* [Description of the task]
Repeat the listing in full, word for word.
*** Supplied data ***
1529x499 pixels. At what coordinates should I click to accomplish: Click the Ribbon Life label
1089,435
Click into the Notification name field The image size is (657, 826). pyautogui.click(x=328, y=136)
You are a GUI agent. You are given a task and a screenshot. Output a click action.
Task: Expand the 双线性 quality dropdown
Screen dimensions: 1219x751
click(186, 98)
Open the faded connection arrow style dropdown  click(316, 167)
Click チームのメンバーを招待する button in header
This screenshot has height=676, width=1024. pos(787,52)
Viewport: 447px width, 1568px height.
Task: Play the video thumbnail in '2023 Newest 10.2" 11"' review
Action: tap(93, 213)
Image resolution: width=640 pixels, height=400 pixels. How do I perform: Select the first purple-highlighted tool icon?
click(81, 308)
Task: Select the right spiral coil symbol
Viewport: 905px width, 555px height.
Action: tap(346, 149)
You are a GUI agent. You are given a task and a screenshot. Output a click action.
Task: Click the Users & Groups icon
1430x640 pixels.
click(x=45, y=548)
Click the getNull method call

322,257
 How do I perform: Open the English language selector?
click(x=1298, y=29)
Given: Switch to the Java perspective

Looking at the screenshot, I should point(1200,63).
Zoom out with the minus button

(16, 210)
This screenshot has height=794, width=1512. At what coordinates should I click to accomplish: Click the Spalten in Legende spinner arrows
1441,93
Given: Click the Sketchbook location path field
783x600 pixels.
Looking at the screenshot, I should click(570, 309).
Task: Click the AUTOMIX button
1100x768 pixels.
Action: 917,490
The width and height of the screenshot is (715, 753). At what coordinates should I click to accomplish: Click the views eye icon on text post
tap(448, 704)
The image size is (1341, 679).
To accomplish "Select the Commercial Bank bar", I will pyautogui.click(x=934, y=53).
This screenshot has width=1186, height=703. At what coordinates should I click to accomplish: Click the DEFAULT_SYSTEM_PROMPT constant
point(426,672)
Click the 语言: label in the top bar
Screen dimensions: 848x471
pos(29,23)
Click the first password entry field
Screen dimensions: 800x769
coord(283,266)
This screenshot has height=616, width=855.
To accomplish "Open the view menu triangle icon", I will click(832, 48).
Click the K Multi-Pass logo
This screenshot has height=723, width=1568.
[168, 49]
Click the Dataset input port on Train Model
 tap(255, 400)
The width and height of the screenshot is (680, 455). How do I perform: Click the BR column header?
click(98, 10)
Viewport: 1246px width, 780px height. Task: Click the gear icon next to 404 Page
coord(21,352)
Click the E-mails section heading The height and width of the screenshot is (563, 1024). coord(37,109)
*** End of Supplied data ***
* [Result of the exercise]
1529x499 pixels. At what coordinates should I click to accomplish: Click the Ribbon Life label
1089,435
Click into the Notification name field The image size is (657, 826). pyautogui.click(x=328, y=136)
You are a GUI agent. You are given a task and a screenshot. Output a click action.
Task: Expand the 双线性 quality dropdown
Screen dimensions: 1219x751
click(186, 98)
Open the faded connection arrow style dropdown  click(316, 167)
Click チームのメンバーを招待する button in header
This screenshot has height=676, width=1024. pos(787,52)
Viewport: 447px width, 1568px height.
Task: Play the video thumbnail in '2023 Newest 10.2" 11"' review
Action: tap(93, 213)
Image resolution: width=640 pixels, height=400 pixels. How do I perform: Select the first purple-highlighted tool icon?
click(81, 308)
Task: Select the right spiral coil symbol
Viewport: 905px width, 555px height.
Action: tap(346, 149)
You are a GUI agent. You are given a task and a screenshot. Output a click action.
Task: Click the Users & Groups icon
1430x640 pixels.
click(x=45, y=548)
Click the getNull method call

322,257
 How do I perform: Open the English language selector?
click(x=1298, y=29)
Given: Switch to the Java perspective

Looking at the screenshot, I should point(1200,63).
Zoom out with the minus button

(16, 210)
This screenshot has height=794, width=1512. At what coordinates should I click to accomplish: Click the Spalten in Legende spinner arrows
1441,93
Given: Click the Sketchbook location path field
783x600 pixels.
Looking at the screenshot, I should click(570, 309).
Task: Click the AUTOMIX button
1100x768 pixels.
Action: 917,490
The width and height of the screenshot is (715, 753). At what coordinates should I click to accomplish: Click the views eye icon on text post
tap(448, 704)
The image size is (1341, 679).
To accomplish "Select the Commercial Bank bar", I will pyautogui.click(x=934, y=53).
This screenshot has width=1186, height=703. At what coordinates should I click to accomplish: Click the DEFAULT_SYSTEM_PROMPT constant
point(426,672)
Click the 语言: label in the top bar
Screen dimensions: 848x471
pos(29,23)
Click the first password entry field
Screen dimensions: 800x769
coord(283,266)
This screenshot has height=616, width=855.
To accomplish "Open the view menu triangle icon", I will click(832, 48).
Click the K Multi-Pass logo
This screenshot has height=723, width=1568.
[168, 49]
Click the Dataset input port on Train Model
 tap(255, 400)
The width and height of the screenshot is (680, 455). How do I perform: Click the BR column header?
click(98, 10)
Viewport: 1246px width, 780px height. Task: Click the gear icon next to 404 Page
coord(21,352)
Click the E-mails section heading The height and width of the screenshot is (563, 1024). coord(37,109)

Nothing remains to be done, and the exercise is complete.